Dear friends, dear colleagues!
Please accept our sincere congratulations on Victory Day! The memory of the struggle and the Great Victory over the Nazi invaders, even after 77 years, unites different generations of our Motherland, makes us invincible in the face of any trials.
This issue of our journal focuses on cutting-edge scientific research in both health and food safety.
Insufficient consumption of vital micronutrients is currently a massive and constantly acting factor that reduces the adaptive-compensatory and regulatory capabilities of the body, which, on the one hand, leads to a change in its physiological functions and the formation and spread of chronic non-communicable diseases: atherosclerosis, hypertension, metabolic disease, immunosuppression, alimentary obesity, autoimmune pathology, etc., and on the other hand, it contributes to an increase in the number of people with impaired immunoreactivity and resistance to natural and man-made environmental factors that negatively affect the effects of rehabilitation and preventive programs.

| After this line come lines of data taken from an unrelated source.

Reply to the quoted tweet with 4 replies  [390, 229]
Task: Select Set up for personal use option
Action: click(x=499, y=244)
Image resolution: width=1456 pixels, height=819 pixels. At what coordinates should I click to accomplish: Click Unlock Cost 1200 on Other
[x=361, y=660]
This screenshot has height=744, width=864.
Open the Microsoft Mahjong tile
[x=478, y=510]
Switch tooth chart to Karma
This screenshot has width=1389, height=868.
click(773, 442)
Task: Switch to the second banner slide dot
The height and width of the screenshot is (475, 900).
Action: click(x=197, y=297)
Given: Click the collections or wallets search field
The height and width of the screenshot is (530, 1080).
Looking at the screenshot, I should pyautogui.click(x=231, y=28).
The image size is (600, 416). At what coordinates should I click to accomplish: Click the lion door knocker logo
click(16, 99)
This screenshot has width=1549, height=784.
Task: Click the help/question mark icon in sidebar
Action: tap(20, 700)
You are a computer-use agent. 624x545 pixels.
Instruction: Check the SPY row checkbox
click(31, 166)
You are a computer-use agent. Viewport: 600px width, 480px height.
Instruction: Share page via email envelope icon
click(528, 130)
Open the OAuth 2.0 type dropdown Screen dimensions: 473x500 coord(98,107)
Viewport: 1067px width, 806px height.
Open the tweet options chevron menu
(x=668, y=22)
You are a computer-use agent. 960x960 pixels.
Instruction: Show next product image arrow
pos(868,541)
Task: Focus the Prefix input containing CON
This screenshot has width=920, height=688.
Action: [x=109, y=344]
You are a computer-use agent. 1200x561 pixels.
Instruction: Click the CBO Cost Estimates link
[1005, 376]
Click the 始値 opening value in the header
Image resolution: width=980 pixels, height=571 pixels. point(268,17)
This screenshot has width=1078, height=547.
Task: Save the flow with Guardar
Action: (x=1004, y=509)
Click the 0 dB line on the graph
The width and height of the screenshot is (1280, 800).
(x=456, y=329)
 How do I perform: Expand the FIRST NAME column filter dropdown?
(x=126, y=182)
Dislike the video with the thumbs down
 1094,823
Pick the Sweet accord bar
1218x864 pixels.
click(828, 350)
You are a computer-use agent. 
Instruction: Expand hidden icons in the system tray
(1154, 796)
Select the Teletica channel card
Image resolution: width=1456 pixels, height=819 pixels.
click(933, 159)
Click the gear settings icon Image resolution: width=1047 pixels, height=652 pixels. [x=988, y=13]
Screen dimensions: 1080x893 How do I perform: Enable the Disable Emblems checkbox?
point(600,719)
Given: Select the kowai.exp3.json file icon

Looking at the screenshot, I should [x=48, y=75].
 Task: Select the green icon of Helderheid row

Thus, it becomes clear that it is quite difficult to solve the problem of nutritional deficiencies, when the natural way of replenishing progressive deficiencies of essential nutrients is excluded or significantly limited, using only standard diets, is quite difficult, especially in patients who require an increased supply of essential macro- and micronutrients (transferred surgical interventions, exacerbation of chronic non-communicable diseases, oncological pathology, condition after chemotherapy, pregnancy and lactation, etc.). Of particular importance in the complex of therapeutic and rehabilitation and preventive measures is the inclusion in the therapeutic and rehabilitation and preventive diets of patients of traditional foods enriched with essential micronutrients, functional (specialized) foods: metabolically directed and balanced mixtures, dietary supplements for food, nutraceuticals and pharmaconutrients, produced on the basis of natural raw materials: hydrobionts, beekeeping products, medicinal and food plants.
Ensuring sufficient, safe food is essential to sustaining life and improving the health of the population. Microbiological food spoilage and foodborne infections continue to play an important role in relation to food safety. In addition, contamination compromises the safety of the entire food chain. Scientists are discovering new pollutants, for example, with the introduction of new packaging materials. In connection with the foregoing, this issue of our journal is of particular relevance and will be of interest to specialists both in the field of healthcare and in the field of food safety.